» TEXTO SELECCIONADO
También la naturaleza extinguió epidemias que asolaban el mundo. Plagas incontroladas sucumbieron ante designios inescrutables explicadas, antes por la Fe y hoy por un racionalismo, que no da respuesta a todas las preguntas para comprender lo extraordinario. Una desaparición tan extrema como extremos fueron el miedo, la muerte, la ruina y el derrumbe emotivo de un ser humano que se alzó como centro del universo.

La peste europea del s. XIV, mostrada en el cuadro El triunfo de la muerte de Pieter Brueghel El Viejo, en el Museo del Prado, pervivió con alternancias hasta el s. XVIII y desapareció de modo espontáneo.

Dos son las hipótesis que se barajan para los epidemiólogos: Para unos, fue la progresiva sustitución de la rata negra (rattus rattus), portadora de los piojos de la enfermedad por la rata marrón (rattus norvegicus), más resistente a los patógenos y con hábitos alejados de los hombres. Pero esta tesis no es congruente con la dispersión geográfica del animal y de la enfermedad: si la peste se plegó de oeste a este, la rata, sin embargo, se extendió de este a oeste.

Registros extraídos de un conjunto de datos
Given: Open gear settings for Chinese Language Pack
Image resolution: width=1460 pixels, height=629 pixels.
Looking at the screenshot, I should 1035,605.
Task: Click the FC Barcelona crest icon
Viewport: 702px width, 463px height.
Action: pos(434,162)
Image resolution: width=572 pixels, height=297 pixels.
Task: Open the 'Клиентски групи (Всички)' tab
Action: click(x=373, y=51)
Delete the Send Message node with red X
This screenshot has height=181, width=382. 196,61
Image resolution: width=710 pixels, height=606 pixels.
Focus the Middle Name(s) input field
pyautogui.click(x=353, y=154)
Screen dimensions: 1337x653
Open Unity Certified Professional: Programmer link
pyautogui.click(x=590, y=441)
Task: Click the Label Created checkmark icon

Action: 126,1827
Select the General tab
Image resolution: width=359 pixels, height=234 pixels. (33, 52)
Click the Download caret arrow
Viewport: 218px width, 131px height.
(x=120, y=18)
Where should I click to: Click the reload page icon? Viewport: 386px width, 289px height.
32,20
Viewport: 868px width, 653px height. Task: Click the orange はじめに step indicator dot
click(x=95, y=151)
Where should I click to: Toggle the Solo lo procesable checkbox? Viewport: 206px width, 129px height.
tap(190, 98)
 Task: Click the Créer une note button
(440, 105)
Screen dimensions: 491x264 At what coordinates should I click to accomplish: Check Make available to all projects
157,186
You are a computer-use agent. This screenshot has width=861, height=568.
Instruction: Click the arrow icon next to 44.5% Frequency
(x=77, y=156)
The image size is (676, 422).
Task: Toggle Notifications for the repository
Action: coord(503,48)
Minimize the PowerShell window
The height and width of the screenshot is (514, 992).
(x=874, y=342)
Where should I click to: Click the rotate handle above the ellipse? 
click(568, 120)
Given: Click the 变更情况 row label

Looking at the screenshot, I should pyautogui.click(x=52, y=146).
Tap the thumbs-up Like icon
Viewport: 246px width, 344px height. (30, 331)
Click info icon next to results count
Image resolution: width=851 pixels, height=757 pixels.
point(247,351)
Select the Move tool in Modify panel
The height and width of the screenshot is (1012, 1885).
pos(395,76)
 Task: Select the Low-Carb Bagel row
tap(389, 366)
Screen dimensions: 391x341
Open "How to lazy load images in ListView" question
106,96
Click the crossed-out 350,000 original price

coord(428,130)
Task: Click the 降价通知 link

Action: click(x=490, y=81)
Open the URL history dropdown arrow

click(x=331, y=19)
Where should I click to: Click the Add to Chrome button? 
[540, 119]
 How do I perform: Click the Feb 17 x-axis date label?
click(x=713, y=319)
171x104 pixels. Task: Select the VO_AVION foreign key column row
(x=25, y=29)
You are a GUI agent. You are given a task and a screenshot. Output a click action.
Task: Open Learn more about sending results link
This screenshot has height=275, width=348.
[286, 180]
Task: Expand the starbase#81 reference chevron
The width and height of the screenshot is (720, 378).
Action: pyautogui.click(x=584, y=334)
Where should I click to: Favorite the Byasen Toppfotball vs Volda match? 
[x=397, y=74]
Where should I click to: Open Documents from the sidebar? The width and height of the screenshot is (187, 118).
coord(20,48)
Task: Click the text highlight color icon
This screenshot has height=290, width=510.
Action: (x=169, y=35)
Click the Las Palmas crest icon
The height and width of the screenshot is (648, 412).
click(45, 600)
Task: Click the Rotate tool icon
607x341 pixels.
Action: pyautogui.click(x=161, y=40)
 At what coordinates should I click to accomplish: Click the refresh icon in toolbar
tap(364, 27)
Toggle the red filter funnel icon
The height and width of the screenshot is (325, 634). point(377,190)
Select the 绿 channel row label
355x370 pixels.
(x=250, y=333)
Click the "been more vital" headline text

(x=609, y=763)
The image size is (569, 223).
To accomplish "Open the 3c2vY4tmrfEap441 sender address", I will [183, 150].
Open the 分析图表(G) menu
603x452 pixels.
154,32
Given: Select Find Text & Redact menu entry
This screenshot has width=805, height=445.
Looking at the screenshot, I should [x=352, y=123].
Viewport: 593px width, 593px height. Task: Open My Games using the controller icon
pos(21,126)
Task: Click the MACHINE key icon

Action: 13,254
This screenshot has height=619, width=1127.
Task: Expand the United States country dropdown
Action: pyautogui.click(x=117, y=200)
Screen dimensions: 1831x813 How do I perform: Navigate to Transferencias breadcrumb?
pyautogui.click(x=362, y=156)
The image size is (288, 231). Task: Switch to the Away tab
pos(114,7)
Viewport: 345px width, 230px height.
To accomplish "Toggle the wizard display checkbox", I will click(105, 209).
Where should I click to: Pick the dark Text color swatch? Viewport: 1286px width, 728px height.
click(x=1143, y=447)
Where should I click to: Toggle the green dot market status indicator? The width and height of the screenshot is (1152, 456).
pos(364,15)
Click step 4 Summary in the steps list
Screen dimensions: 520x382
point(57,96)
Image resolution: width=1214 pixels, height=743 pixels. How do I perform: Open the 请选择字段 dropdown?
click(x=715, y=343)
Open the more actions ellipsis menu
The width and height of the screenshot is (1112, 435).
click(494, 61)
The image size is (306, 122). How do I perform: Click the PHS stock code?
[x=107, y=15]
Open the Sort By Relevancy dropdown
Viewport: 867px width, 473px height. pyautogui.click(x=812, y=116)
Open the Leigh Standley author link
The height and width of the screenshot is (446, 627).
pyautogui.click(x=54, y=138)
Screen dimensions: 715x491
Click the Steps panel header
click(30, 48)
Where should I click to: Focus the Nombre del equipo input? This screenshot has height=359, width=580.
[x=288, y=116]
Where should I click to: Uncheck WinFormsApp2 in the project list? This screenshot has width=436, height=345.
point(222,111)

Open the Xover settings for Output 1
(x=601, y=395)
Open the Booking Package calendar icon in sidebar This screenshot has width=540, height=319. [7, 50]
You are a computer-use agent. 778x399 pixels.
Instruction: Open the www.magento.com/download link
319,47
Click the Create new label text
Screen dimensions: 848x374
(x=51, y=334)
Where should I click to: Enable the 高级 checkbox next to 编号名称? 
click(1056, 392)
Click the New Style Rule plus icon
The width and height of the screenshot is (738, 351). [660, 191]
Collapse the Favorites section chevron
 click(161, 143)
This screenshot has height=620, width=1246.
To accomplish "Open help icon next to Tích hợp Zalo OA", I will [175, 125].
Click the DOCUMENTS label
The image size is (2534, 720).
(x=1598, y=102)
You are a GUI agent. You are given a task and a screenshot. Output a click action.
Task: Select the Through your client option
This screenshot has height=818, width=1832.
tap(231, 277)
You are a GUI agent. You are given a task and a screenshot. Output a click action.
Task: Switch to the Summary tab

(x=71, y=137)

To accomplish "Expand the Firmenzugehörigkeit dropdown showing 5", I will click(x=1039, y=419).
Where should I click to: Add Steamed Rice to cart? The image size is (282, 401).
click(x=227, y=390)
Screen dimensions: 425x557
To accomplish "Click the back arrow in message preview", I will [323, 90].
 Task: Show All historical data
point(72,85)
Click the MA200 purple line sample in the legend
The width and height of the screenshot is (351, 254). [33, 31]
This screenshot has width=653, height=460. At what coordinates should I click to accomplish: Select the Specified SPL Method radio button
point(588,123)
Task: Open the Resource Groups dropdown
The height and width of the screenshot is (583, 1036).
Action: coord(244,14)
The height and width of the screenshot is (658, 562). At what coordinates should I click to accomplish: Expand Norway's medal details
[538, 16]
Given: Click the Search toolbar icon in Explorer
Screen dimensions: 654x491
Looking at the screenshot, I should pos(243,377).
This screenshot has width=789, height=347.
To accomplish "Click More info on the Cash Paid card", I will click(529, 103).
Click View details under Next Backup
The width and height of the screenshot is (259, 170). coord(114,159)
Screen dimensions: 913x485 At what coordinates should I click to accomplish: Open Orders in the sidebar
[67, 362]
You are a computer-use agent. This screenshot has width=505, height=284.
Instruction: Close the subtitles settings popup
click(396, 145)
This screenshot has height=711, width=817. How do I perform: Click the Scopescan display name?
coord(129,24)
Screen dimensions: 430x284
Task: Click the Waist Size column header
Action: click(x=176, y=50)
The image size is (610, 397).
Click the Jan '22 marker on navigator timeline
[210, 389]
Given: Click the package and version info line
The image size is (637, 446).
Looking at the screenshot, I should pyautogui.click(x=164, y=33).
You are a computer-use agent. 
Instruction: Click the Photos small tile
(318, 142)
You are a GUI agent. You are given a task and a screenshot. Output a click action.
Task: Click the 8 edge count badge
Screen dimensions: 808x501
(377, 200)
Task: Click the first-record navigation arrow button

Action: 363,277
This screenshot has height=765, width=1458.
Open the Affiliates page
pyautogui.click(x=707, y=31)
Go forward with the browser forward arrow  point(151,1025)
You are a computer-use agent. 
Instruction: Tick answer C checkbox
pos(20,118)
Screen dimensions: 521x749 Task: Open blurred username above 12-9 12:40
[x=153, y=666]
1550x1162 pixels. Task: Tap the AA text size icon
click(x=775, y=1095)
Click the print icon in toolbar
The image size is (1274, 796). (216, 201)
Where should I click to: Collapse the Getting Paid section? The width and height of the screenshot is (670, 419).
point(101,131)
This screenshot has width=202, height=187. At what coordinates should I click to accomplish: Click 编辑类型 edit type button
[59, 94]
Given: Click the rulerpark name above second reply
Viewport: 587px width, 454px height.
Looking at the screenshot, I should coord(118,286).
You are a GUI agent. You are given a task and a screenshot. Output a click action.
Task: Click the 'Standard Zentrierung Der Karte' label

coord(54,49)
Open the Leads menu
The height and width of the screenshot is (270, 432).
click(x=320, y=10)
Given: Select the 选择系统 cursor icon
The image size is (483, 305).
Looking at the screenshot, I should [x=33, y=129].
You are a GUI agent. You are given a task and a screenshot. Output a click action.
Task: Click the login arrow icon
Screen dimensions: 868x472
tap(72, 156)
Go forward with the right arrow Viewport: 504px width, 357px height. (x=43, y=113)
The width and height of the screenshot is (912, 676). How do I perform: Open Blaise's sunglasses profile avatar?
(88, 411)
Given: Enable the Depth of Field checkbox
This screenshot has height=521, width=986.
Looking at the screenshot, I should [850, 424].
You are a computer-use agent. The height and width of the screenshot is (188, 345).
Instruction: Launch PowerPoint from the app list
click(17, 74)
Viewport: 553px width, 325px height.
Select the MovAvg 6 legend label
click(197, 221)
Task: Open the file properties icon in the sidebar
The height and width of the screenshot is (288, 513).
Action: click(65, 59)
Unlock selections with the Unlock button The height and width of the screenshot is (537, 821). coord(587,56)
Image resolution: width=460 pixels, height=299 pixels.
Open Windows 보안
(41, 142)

» TAREAS OBLIGATORIAS
- 1) Transcribe el fragmento del texto sobre la peste que va desde "La peste europea" hasta "de modo espontáneo.".
- 2) Según el texto sobre la peste, ¿hasta qué siglo pervivió la peste europea del s. XIV?

» RESPUESTAS EN ORDEN
- 1)
La peste europea del s. XIV, mostrada en el cuadro El triunfo de la muerte de Pieter Brueghel El Viejo, en el Museo del Prado, pervivió con alternancias hasta el s. XVIII y desapareció de modo espontáneo.

- 2) Hasta el s. XVIII.